India batted first and battled through to 443 for 7 declared, with the dependable Pujara getting a century and Kohli contributing a patient 82 before a strained back induced a skier to third man.
For all the flak Kohli has caught for his dubious selections and defensive mindset on the field, Melbourne showed how good a leader he can be for Indian cricket. The team management decided to dump both the struggling openers Murali Vijay and K.L. Rahul, opting for the makeshift Hanuma Vihari and the rookie Mayank Agarwal.
Young Agarwal scored 76 and 42, the best by an Indian on debut in Australia. Rohit Sharma justified the faith Kohli has shown in his ability, scoring a brisk 63 not out down the order. And the irrepressible Rishabh Pant continues to produce cameos with the bat while collecting 20 scalps behind the wicket, the highest for an Indian wicketkeeper in a series abroad.
It’s worth noting that the team management opted for the young, precocious talent of Pant in preference to the more experienced Dinesh Karthik, and it’s paying dividends.
The Melbourne Test victory puts India 2-1 ahead in a series for the first time Down Under. A draw or a win in the last Test at Sydney will give India the first series win in Australia since we began touring the land Down Under in 1947.
But for all the euphoria of winning in Melbourne, it didn’t come without palpitations. India had a mammoth lead of 292 after bowling Australia out in two sessions on the third day. But Kohli and Shastri decided to bat again instead of enforcing a follow-on, despite a forecast of thundershowers in the next two days.
There’s some merit in giving the bowlers time off, but not when so much is at stake and when only 67 overs were needed to knock off the Aussies in the first innings. Out of those 67, spinner Ravindra Jadeja bowled 25 overs.
The Indian team management’s folly became apparent as India collapsed to 53 for 5 by the end of the third day. That was a potent pitch for Jasprit Bumrah and company to exploit for an innings defeat. They did pick up eight Aussie wickets on the fourth day after declaring at 106 for 8 thanks to a face-saving cameo of 31 from Pant.

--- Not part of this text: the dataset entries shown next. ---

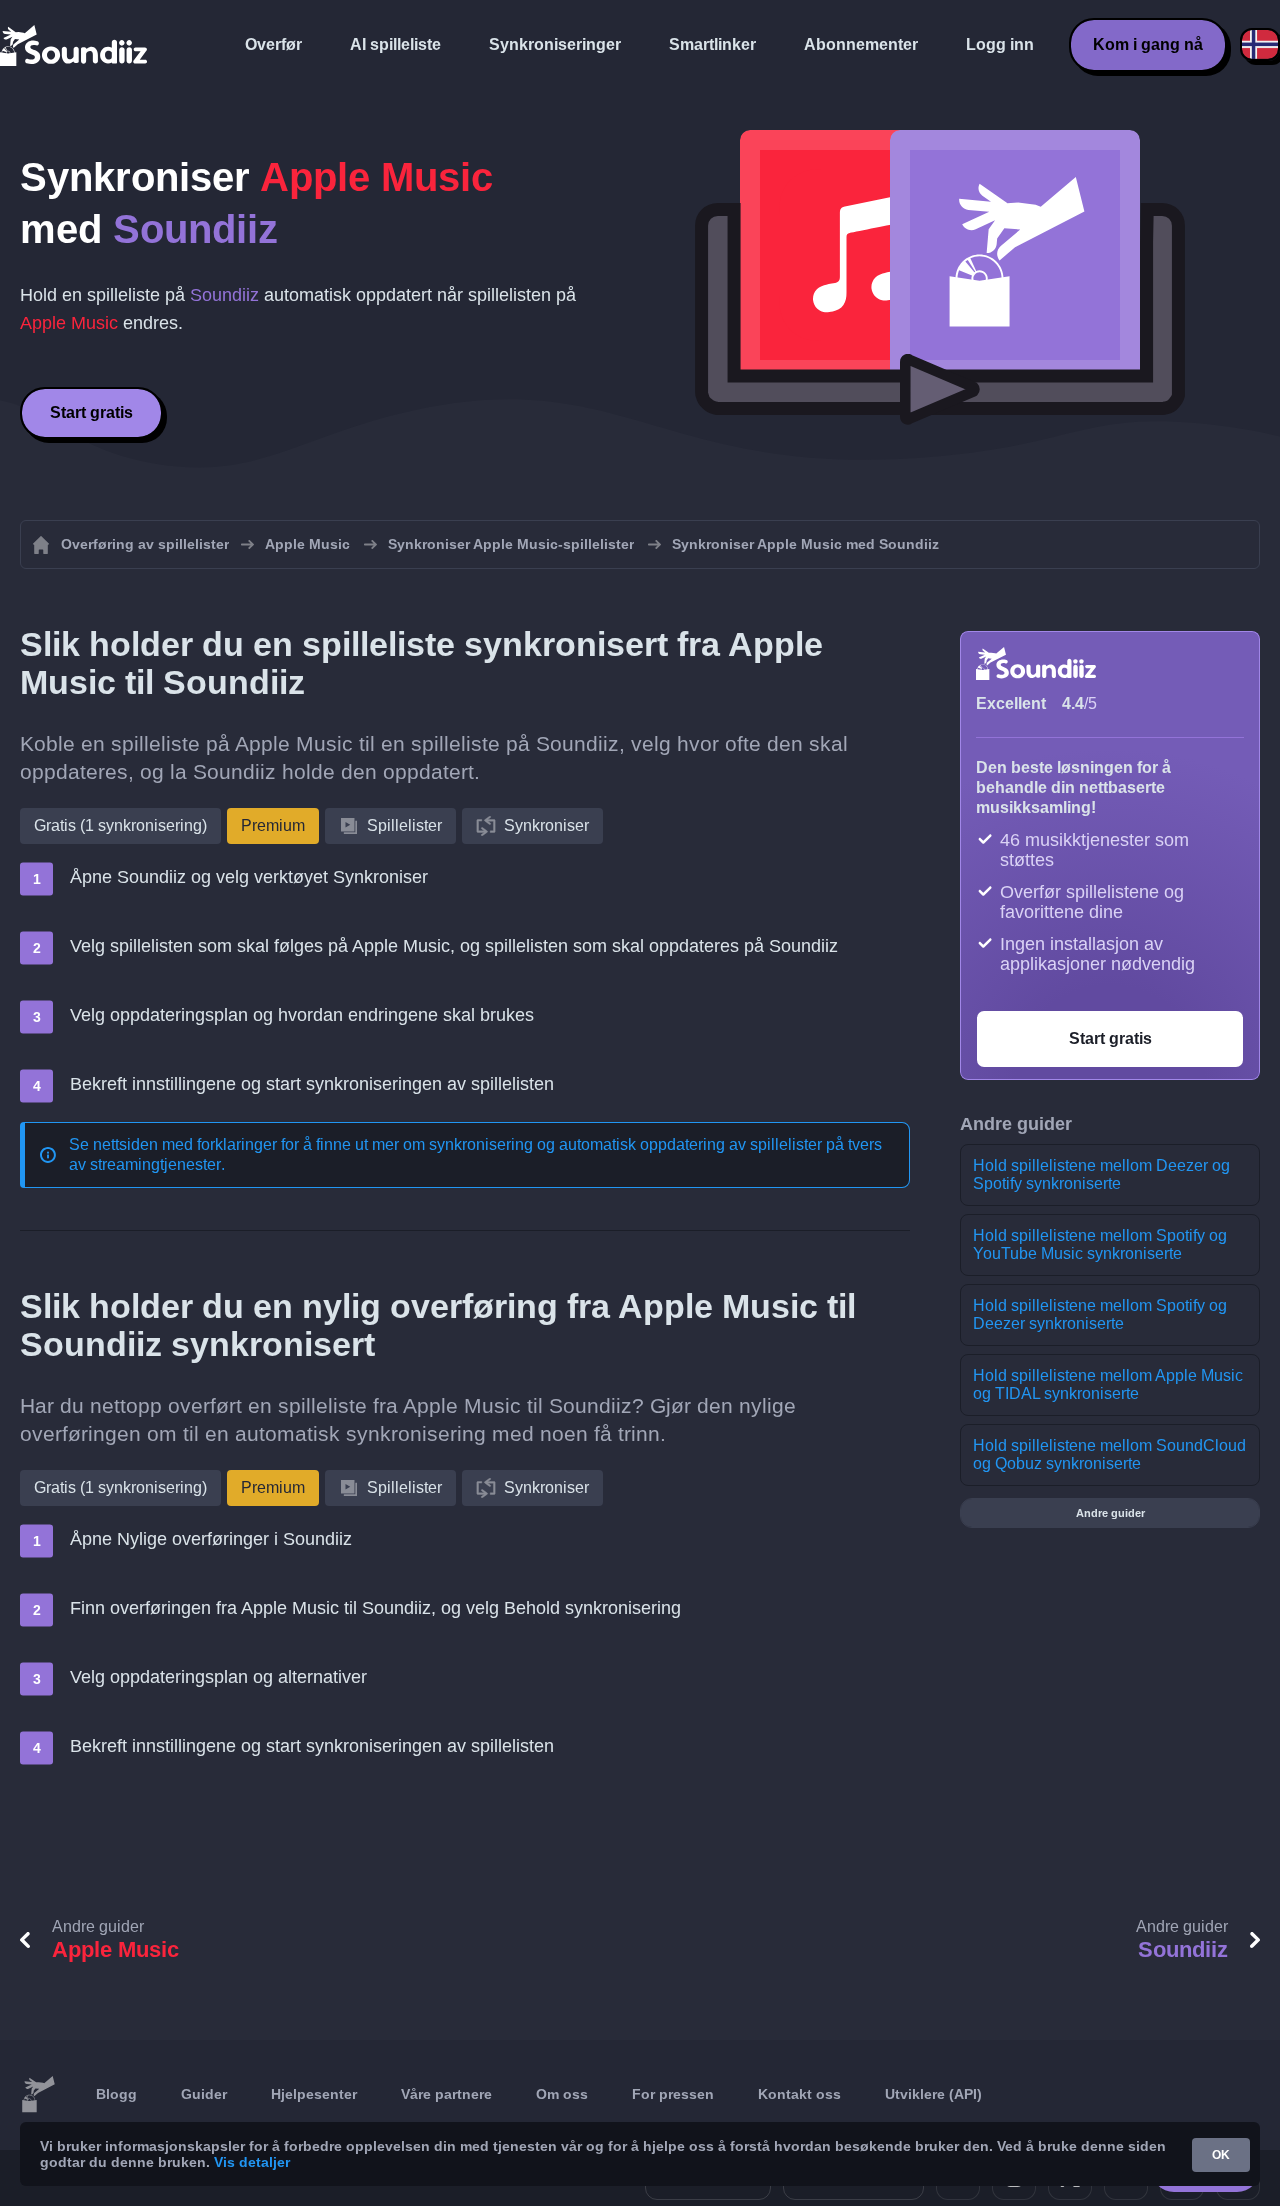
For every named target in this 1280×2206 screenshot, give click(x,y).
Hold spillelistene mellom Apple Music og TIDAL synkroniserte (1108, 1384)
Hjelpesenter (314, 2094)
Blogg (116, 2094)
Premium (273, 825)
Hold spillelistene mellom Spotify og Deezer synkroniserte (1100, 1314)
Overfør (273, 44)
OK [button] (1221, 2155)
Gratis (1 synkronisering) (120, 825)
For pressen (673, 2094)
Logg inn (1000, 44)
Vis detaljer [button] (252, 2162)
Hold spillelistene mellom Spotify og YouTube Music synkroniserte (1100, 1244)
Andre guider (1110, 1513)
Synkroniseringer (555, 44)
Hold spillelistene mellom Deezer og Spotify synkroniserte (1101, 1174)
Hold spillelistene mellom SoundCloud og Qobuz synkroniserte (1109, 1454)
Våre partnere (446, 2094)
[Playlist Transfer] (75, 45)
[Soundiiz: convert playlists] (38, 2095)
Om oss (562, 2094)
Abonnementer (861, 44)
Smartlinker (712, 44)
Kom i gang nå (1148, 44)
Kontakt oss (799, 2094)
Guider (204, 2094)
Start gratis (91, 412)
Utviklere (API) (933, 2094)
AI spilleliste (395, 44)
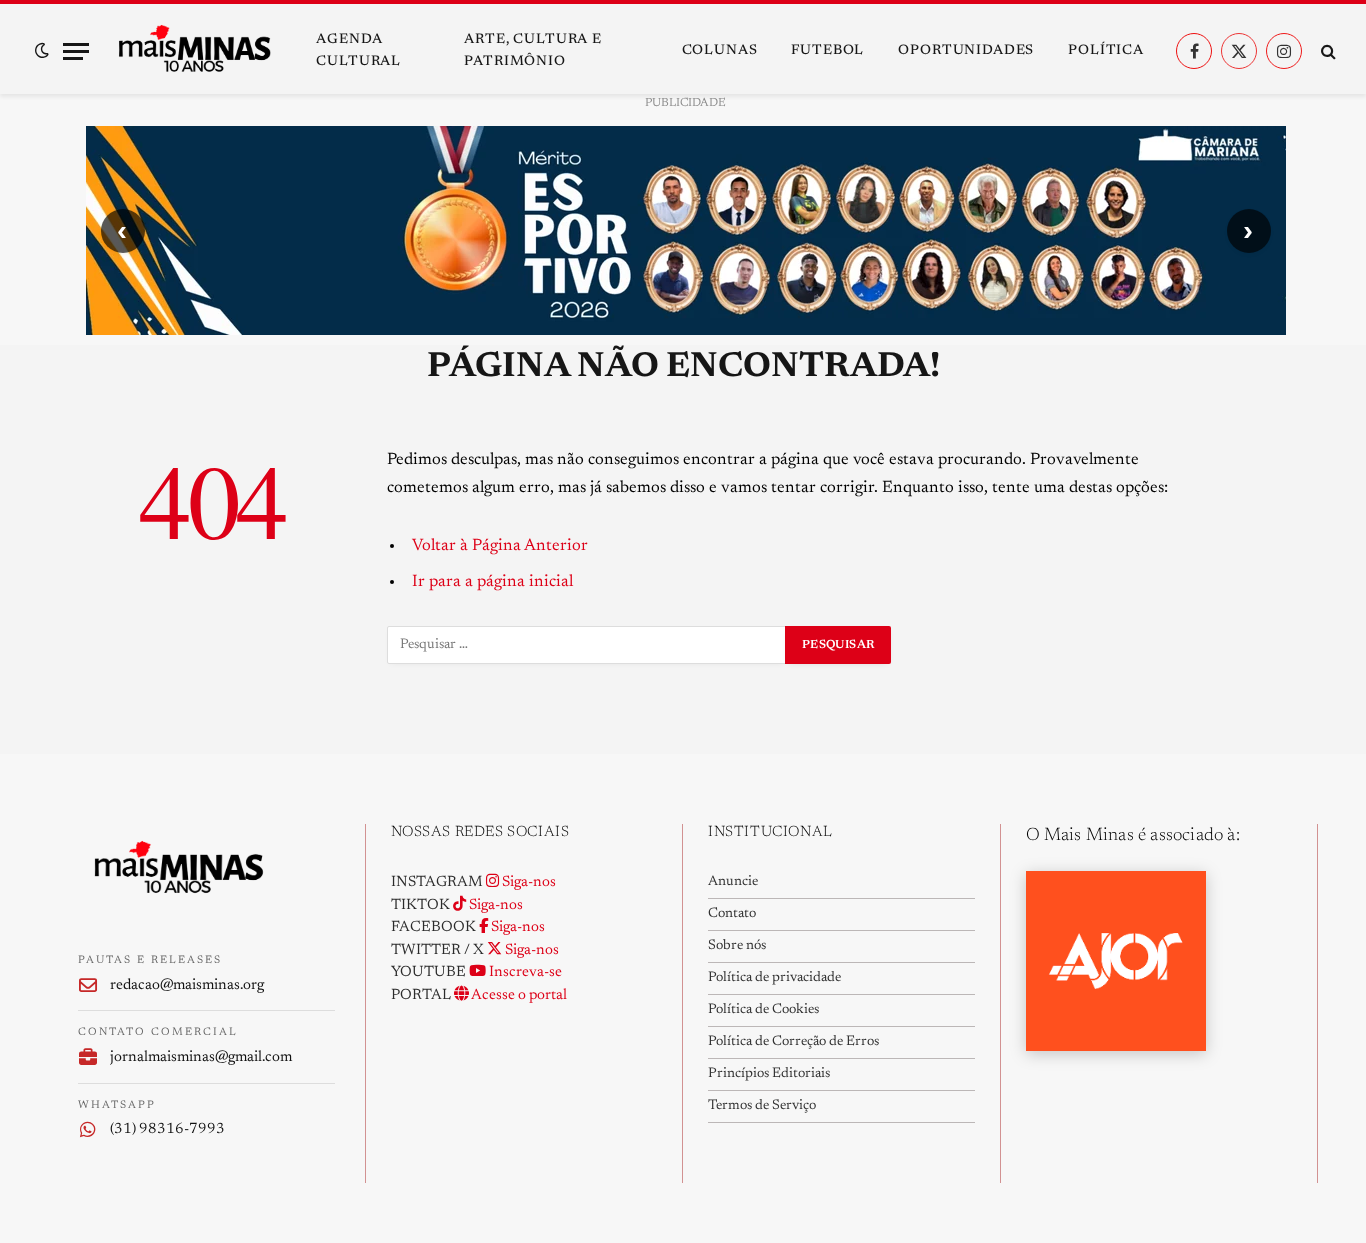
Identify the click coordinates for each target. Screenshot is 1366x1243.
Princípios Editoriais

But showers on the fifth morning brought back memories of Melbourne in 1985 when India plodded to 59 for 2 before rain washed out play after tea on the final day with just 67 more runs required for a win.
This time was different. Bumrah and Ishant Sharma needed just four overs to wrap up the last two wickets when play did get under way after the rain.
Nothing succeeds like success. India now has the most talented cricket team for all conditions in every format. But the safety-first approach of captain Kohli in not enforcing the follow-on still makes for an intriguing conundrum.
What was the fear in the decision to bat again? That Australia would score 400 plus and then bowl India out for less than 150 on a wearing pitch?
Kohli and Team India are too good for such diffidence. If they can believe in themselves as a team as much as Kohli does in his ability as a batsman, then we’re looking at a golden era of cricket for India not just at home but in all conditions against all comers in all formats.
It’s a wonderful time to be an Indian cricket fan supporting a team led by a player, who plays unselfishly for the team and never for milestones.
Sumit Chakraberty is an author and freelance writer based in Bengaluru.